ENTRIES PROVIDED Block Start

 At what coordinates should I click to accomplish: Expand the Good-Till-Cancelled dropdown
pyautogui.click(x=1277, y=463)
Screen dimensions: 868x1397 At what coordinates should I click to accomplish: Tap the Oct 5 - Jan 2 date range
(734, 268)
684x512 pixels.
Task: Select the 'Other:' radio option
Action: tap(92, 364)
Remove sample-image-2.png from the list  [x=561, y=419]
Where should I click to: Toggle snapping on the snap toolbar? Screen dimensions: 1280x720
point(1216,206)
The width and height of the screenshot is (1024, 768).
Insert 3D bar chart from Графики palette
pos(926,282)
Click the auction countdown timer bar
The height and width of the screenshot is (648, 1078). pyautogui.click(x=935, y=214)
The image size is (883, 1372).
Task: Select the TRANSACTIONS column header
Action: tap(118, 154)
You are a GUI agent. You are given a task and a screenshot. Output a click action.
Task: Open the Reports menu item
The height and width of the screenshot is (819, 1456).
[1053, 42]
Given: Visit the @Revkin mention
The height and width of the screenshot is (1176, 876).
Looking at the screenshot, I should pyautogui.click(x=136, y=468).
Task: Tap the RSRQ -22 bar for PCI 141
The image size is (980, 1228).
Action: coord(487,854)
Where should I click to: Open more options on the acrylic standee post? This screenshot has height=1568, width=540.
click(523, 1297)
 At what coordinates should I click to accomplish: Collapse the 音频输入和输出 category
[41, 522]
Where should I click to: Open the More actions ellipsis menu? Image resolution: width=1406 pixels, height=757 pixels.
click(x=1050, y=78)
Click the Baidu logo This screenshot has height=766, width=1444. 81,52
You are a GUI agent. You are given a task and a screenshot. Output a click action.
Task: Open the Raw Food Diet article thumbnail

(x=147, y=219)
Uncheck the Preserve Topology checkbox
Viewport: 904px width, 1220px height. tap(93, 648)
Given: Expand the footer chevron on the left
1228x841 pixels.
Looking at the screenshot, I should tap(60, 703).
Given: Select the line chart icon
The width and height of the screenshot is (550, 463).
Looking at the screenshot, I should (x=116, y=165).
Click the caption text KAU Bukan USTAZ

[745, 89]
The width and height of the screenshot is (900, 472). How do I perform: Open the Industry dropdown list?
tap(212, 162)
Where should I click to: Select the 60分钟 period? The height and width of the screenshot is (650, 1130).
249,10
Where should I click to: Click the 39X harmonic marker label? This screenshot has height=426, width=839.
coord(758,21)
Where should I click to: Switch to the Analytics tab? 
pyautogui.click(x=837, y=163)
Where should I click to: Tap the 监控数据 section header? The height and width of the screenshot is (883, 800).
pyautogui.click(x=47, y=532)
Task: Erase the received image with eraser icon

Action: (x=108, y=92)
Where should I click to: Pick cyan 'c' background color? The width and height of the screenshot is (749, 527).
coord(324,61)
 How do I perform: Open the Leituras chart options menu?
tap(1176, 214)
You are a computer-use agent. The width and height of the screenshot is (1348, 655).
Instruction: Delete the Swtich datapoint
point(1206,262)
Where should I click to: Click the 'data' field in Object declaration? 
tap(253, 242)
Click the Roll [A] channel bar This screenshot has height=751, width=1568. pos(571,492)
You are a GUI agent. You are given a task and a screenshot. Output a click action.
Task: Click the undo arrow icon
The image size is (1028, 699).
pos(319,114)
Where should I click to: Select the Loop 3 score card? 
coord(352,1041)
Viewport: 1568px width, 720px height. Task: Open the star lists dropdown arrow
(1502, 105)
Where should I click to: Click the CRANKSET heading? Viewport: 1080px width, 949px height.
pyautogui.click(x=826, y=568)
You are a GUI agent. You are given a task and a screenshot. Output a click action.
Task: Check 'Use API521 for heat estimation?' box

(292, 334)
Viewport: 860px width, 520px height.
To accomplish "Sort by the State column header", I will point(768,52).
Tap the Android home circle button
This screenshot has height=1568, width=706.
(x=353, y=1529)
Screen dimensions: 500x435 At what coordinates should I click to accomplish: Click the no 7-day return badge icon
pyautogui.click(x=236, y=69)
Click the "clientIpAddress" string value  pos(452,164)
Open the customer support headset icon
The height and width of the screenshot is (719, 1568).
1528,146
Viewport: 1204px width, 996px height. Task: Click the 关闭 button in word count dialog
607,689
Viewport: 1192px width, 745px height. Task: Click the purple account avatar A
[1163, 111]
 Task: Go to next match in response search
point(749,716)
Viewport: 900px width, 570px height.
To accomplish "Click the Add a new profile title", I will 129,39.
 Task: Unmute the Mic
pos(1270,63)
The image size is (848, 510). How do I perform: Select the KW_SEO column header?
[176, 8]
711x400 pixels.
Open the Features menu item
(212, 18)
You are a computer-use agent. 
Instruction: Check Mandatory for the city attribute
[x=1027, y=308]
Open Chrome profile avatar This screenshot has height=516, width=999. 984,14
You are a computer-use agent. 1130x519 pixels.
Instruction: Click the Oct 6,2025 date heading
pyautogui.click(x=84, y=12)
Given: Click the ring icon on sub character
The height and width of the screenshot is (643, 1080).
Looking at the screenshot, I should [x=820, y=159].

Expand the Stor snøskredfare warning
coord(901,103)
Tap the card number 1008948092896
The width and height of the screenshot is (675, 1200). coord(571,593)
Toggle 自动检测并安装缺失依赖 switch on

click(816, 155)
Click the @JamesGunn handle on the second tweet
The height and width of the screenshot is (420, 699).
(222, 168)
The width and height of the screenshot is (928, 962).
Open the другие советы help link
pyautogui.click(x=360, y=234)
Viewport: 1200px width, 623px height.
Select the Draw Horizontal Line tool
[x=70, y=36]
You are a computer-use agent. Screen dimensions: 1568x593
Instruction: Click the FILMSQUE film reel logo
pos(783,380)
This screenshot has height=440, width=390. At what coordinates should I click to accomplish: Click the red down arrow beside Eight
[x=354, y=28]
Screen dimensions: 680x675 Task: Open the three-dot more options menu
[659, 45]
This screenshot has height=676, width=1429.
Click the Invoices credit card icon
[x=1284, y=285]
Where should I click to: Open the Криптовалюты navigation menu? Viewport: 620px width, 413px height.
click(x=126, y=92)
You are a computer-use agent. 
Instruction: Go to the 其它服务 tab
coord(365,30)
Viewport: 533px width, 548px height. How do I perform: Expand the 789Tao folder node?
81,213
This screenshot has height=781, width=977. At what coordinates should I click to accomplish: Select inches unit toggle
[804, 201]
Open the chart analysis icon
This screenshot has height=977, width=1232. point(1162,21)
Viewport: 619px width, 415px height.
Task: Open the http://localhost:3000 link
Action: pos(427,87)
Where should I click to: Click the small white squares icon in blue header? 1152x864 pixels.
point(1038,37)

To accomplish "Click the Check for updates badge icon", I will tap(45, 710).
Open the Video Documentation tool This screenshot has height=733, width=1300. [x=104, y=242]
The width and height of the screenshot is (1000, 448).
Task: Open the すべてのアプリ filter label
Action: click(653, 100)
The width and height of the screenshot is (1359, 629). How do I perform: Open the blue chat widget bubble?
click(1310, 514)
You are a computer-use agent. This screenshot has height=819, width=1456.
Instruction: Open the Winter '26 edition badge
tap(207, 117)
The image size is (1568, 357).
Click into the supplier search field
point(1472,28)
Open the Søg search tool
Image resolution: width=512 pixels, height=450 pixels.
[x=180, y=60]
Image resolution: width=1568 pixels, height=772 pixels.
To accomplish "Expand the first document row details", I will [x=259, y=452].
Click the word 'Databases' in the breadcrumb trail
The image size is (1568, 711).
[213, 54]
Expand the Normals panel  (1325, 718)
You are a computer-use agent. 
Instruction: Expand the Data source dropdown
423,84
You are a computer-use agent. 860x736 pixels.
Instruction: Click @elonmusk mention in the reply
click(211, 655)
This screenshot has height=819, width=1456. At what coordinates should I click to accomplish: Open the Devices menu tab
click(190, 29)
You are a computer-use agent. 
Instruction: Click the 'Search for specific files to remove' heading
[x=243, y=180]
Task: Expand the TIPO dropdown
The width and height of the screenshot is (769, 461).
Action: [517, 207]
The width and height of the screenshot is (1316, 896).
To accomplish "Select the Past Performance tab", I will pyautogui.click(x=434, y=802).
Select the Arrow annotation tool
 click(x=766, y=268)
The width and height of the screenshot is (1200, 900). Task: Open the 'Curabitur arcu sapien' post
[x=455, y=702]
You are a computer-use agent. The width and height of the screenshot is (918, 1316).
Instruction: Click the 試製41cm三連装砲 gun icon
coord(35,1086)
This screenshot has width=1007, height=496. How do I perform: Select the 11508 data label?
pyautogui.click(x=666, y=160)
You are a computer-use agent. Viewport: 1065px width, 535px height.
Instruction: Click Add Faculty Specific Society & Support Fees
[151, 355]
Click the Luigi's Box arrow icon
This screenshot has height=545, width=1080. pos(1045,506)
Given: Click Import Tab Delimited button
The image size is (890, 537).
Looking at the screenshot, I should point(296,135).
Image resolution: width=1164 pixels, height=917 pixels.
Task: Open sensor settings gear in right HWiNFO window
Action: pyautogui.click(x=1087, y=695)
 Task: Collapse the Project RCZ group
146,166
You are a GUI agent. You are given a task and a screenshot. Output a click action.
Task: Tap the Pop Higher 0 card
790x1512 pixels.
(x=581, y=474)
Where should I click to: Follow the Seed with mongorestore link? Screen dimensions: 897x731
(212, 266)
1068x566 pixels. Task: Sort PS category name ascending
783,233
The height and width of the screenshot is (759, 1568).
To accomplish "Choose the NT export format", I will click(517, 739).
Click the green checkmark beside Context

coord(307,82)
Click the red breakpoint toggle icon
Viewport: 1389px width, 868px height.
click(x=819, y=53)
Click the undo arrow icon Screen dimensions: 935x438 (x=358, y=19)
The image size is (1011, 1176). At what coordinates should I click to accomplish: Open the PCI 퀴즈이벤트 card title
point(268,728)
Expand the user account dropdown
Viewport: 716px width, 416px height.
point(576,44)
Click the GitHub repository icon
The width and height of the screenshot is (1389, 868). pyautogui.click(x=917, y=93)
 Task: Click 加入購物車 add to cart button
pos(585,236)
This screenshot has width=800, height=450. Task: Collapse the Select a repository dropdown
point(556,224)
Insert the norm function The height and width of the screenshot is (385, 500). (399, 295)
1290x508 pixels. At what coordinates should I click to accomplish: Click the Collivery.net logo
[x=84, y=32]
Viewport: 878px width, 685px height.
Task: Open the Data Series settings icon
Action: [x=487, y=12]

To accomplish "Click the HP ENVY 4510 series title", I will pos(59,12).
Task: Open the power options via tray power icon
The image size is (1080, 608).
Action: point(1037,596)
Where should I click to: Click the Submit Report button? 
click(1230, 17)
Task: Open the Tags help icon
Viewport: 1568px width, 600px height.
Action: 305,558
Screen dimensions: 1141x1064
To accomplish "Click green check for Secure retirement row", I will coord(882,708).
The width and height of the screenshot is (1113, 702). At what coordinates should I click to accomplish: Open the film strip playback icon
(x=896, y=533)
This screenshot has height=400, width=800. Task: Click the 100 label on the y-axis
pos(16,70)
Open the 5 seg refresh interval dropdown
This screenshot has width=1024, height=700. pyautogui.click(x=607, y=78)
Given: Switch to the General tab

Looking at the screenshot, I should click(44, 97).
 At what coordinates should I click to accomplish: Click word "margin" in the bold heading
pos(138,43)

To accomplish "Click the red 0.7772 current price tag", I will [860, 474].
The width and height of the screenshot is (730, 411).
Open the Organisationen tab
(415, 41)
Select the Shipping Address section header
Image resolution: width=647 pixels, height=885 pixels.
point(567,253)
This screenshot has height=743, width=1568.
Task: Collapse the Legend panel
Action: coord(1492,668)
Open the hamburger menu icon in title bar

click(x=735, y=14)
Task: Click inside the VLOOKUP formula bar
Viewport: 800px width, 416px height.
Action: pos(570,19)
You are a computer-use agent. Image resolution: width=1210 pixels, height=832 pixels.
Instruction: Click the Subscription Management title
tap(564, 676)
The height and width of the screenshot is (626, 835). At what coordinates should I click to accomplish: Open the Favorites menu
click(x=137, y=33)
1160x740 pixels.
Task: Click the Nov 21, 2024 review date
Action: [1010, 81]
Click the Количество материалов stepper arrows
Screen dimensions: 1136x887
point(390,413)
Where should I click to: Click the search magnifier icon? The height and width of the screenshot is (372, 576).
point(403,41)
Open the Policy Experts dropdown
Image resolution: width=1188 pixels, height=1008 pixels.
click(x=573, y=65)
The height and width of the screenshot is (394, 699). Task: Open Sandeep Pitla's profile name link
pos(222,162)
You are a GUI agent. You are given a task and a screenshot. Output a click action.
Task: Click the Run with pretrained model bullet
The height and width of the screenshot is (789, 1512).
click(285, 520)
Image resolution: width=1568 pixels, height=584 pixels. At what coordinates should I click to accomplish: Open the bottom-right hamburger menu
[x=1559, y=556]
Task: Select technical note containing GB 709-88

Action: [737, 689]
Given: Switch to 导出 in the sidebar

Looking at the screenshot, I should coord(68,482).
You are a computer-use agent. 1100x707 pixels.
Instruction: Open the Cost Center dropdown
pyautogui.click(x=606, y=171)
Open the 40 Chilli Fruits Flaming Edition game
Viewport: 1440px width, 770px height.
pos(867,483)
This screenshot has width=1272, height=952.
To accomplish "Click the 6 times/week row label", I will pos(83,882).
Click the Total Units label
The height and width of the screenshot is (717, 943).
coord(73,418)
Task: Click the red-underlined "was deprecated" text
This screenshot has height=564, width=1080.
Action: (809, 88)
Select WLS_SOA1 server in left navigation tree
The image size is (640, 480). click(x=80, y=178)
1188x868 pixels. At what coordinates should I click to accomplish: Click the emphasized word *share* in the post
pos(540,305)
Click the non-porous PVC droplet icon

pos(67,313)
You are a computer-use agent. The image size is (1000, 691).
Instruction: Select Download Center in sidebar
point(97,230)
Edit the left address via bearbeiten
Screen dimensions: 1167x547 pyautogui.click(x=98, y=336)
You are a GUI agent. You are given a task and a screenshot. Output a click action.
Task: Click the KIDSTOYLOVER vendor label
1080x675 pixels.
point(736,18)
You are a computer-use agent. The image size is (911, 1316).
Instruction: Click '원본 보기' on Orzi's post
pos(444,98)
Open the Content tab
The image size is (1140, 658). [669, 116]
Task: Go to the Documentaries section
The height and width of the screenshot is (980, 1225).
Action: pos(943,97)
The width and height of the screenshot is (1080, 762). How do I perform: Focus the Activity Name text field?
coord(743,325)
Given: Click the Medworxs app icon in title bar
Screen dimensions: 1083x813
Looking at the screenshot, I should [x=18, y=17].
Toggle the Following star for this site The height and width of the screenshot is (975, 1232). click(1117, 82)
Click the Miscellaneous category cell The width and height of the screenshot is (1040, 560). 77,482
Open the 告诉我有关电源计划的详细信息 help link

ENTRIES PROVIDED Block End

▶ [WORK ORDER]: From the first line of the data above through the line containing "Given: Visit the @Revkin mention", repeat each line exactly, and add nothing.

▶ [WORKED SOLUTION]:
 At what coordinates should I click to accomplish: Expand the Good-Till-Cancelled dropdown
pyautogui.click(x=1277, y=463)
Screen dimensions: 868x1397 At what coordinates should I click to accomplish: Tap the Oct 5 - Jan 2 date range
(734, 268)
684x512 pixels.
Task: Select the 'Other:' radio option
Action: tap(92, 364)
Remove sample-image-2.png from the list  [x=561, y=419]
Where should I click to: Toggle snapping on the snap toolbar? Screen dimensions: 1280x720
point(1216,206)
The width and height of the screenshot is (1024, 768).
Insert 3D bar chart from Графики palette
pos(926,282)
Click the auction countdown timer bar
The height and width of the screenshot is (648, 1078). pyautogui.click(x=935, y=214)
The image size is (883, 1372).
Task: Select the TRANSACTIONS column header
Action: tap(118, 154)
You are a GUI agent. You are given a task and a screenshot. Output a click action.
Task: Open the Reports menu item
The height and width of the screenshot is (819, 1456).
[1053, 42]
Given: Visit the @Revkin mention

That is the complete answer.